The ACM Prize thing
Last week I got an email from Dina Katabi, my former MIT colleague, asking me to call her urgently. Am I in trouble? For what, though?? I haven’t even worked at MIT for five years!
Luckily, Dina only wanted to tell me that I’d been selected to receive the 2020 ACM Prize in Computing, a mid-career award founded in 2007 that comes with $250,000 from Infosys. Not the Turing Award but I’d happily take it! And I could even look back on 2020 fondly for something.
I was utterly humbled to see the list of past ACM Prize recipients, which includes amazing computer scientists I’ve been privileged to know and learn from (like Jon Kleinberg, Sanjeev Arora, and Dan Boneh) and others who I’ve admired from afar (like Daphne Koller, Jeff Dean and Sanjay Ghemawat of Google MapReduce, and David Silver of AlphaGo and AlphaZero).
I was even more humbled, later, to read my prize citation, which focuses on four things:
- The theoretical foundations of the sampling-based quantum supremacy experiments now being carried out (and in particular, my and Alex Arkhipov’s 2011 paper on BosonSampling);
- My and Avi Wigderson’s 2008 paper on the algebrization barrier in complexity theory;
- Work on the limitations of quantum computers (in particular, the 2002 quantum lower bound for the collision problem); and
- Public outreach about quantum computing, including through QCSD, popular talks and articles, and this blog.
I don’t know if I’m worthy of such a prize—but I know that if I am, then it’s mainly for work I did between roughly 2001 and 2012. This honor inspires me to want to be more like I was back then, when I was driven, non-jaded, and obsessed with figuring out the contours of BQP and efficient computation in the physical universe.

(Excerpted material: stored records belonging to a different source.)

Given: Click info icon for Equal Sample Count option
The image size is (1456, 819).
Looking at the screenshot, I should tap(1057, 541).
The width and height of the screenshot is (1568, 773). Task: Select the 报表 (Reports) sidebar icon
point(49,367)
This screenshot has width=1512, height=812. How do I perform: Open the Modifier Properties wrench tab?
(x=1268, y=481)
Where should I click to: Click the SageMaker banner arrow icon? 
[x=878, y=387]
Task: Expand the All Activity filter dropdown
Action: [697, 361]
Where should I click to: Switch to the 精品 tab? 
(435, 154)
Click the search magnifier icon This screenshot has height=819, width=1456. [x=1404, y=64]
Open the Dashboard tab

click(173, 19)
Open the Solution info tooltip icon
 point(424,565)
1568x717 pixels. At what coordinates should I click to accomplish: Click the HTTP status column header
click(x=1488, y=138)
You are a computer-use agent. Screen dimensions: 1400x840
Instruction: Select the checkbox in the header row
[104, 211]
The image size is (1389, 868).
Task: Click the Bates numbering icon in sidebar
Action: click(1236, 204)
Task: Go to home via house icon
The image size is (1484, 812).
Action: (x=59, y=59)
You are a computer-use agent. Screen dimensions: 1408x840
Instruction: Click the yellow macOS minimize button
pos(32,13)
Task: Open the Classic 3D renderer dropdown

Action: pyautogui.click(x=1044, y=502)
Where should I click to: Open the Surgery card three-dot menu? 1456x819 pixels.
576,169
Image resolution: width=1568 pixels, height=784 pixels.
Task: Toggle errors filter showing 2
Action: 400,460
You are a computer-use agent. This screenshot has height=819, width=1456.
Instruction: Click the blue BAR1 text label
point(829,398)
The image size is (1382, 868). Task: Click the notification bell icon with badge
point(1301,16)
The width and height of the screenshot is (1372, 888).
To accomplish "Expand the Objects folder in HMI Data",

It makes me want to justify the ACM’s faith in me.
I’m grateful to the committee and nominators, and more broadly, to the whole quantum computing and theoretical computer science communities—which I “joined” in some sense around age 16, and which were the first communities where I ever felt like I belonged. I’m grateful to the mentors who made me what I am, especially Chris Lynch, Bart Selman, Lov Grover, Umesh Vazirani, Avi Wigderson, and (if he’ll allow me to include him) John Preskill. I’m grateful to the slightly older quantum computer scientists who I looked up to and tried to emulate, like Dorit Aharonov, Andris Ambainis, Ronald de Wolf, and John Watrous. I’m grateful to my wonderful colleagues at UT Austin, in the CS department and beyond. I’m grateful to my students and postdocs, the pride of my professional life. I’m grateful, of course, to my wife, parents, and kids.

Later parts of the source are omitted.